Directions for this task: Continue the forum discussion about Duolingo's course quality from the point where it stops.

Text shown:
'''

I would love for Duolingo to focus more on content, and not just on gamification. Right now, the main courses (such as Spanish and German) are great, but many courses are short, lack grammar tips, and have mistakes.

Even the Spanish course has problems: I am currently on unit 175 out of 211, and I have noticed that the lessons gradually have more and more problems. Some phrases are stiff, some are completely unnatural (and people complain in the comments), sometimes there are only a handful of accepted translations and we are forced to guess, and sometimes translations are inconsistent - even though several questions have a similar structure, the accepted answers are different.

Another point is the recent redesign. Personally, I'm okay with it and I have no problem with changing the tree into the path. What I didn't like is that the course was artificially inflated, and now we have to repeat the same things many times. One could argue that repetition is key to learning a language, but it can get tedious when you have to answer the same question multiple times without making any mistakes. Furthermore, the exercises themselves are becoming easier - previously there were more questions where it was necessary to type in the full translation, but now in most exercises we only need to input a single word or rearrange the word cards.

Lastly, many people who seriously participate in the leaderboard ranking don't actually learn the language, they simply farm experience. Their usual approach is to rack up XP bonuses and redo a single exercise dozens and even hundreds of times in a row. It's sad that this behavior is encouraged.

As for myself, I use Duolingo simply as an additional practice tool. I use many other resources for actual language learning. I recently reached Spanish B2 level, and many years ago, I reached German B2 and Japanese N3.

3 comments

> previously there were more questions where it was necessary to type in the full translation, but now in most exercises we only need to input a single word or rearrange the word cards.

This is a complaint I keep seeing regarding the new layout, but it seems disingenuous to me, as every one who notes it also skips over the fact that the linear lessons now also have large yet optional testing components at the end of every section. If you choose to skip these, yes, you are going to see many easier questions, as the nodes on the track are lessons. The tests are almost exclusively long form written questions, not the easy format you describe.

For all of the gripes of the new linear path format, this choice in how you learn is never put forward.

Before the format change, this separation of easy vs hard didn't really exist, not even on L5 for the nodes that made them finish and go purple.

In my experience, this has allowed me to focus in the end of section tests, where I still regular fail to pass due to the 3 lives provided. This forced use of long form + no mistakes has really forced me to understand and parse my errors. For all the complaining that I've seen in the in-app comments for certain translations being incorrectly rejected, I've yet to come across one myself. Instead, it's always something else that I got just almost right, but still wrong. A bad gender, missing/wrong participle, pronoun in wrong place, typo etc. It's really hard to spot your own errors especially when it will only give you a single correct answer back when you got it wrong (despite many other valid translations are accepted and understand too). Being able to spot your own errors though has been invaluable as I feel I've gotten a lot better at it since the format change.

If I weren't doing the tests, it definitely would feel much easier.

> the fact that the linear lessons now also have large yet optional testing components at the end of every section.

If you're referring to the legendary lessons, then yes, I complete them as well and find them to be very useful. However, many people don't mention them because they cost a lot of gems for non-premium users (I use Duolingo Super), so they can't consistently complete these lessons. Sentence translation is an important part of language learning, yet it's kept behind a paywall. While I understand that the company needs to earn money, for non-paying users these lessons essentially don't exist.

'''

Information provided:
'''

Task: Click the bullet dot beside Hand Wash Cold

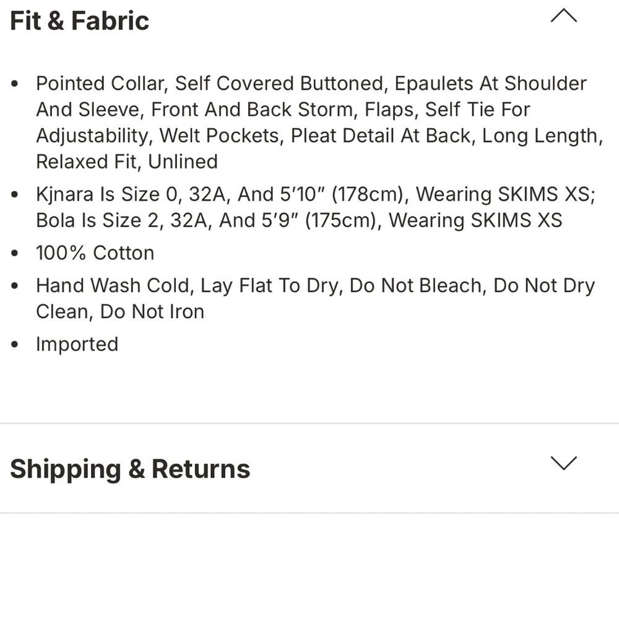Action: pos(15,285)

'''

Result:
> For all the complaining that I've seen in the in-app comments for certain translations being incorrectly rejected, I've yet to come across one myself. Unfortunately, this has become a serious problem for me. I didn't encounter such situations at the beginning of the course either, but the further I progress, the more frequently I come across them. It's to be expected, as the content is mostly created by crowdsourcing, and later lessons have fewer people studying them, so not as many people check them. Despite reporting dozens of such cases on Duolingo in the past year, I have yet to receive a single response.

Duolingo has 500+ employees, surely they can afford a 5 person Spanish team to actually write content for their most popular language?
I'm doing them non-paying. Its particularly costly when I make mistakes, but I've made it work by re-doing previous lessons for practice and gems. Between that and the monthly badge thing I've been able to motivate enough to keep my gem wallet stable.
I agree with your assessment that lessons have been watered down. I’ve been taking the Japanese course and it’s endless variations of “Rice and water please” continuing for multiple lessons, with nary a new word or two thrown in from time to time.
Hmm, I’ve been studying Japanese on Duolingo for a few weeks now, and that doesn’t match my experience at all -- plenty of rice and water, yes, but also fairly complex (though formulaic) sentences like “it’s 10:30 right now”, “how many windows are in the room?”, “she has three older sisters”, early in the second lesson block. The gamification is incredibly heavy-handed but I must admit it’s succeeding in getting me to use it a couple of times a day.

Edit to add: there’s a ton of repetition, if that’s what you mean, but that’s how you learn! Spaced repetition.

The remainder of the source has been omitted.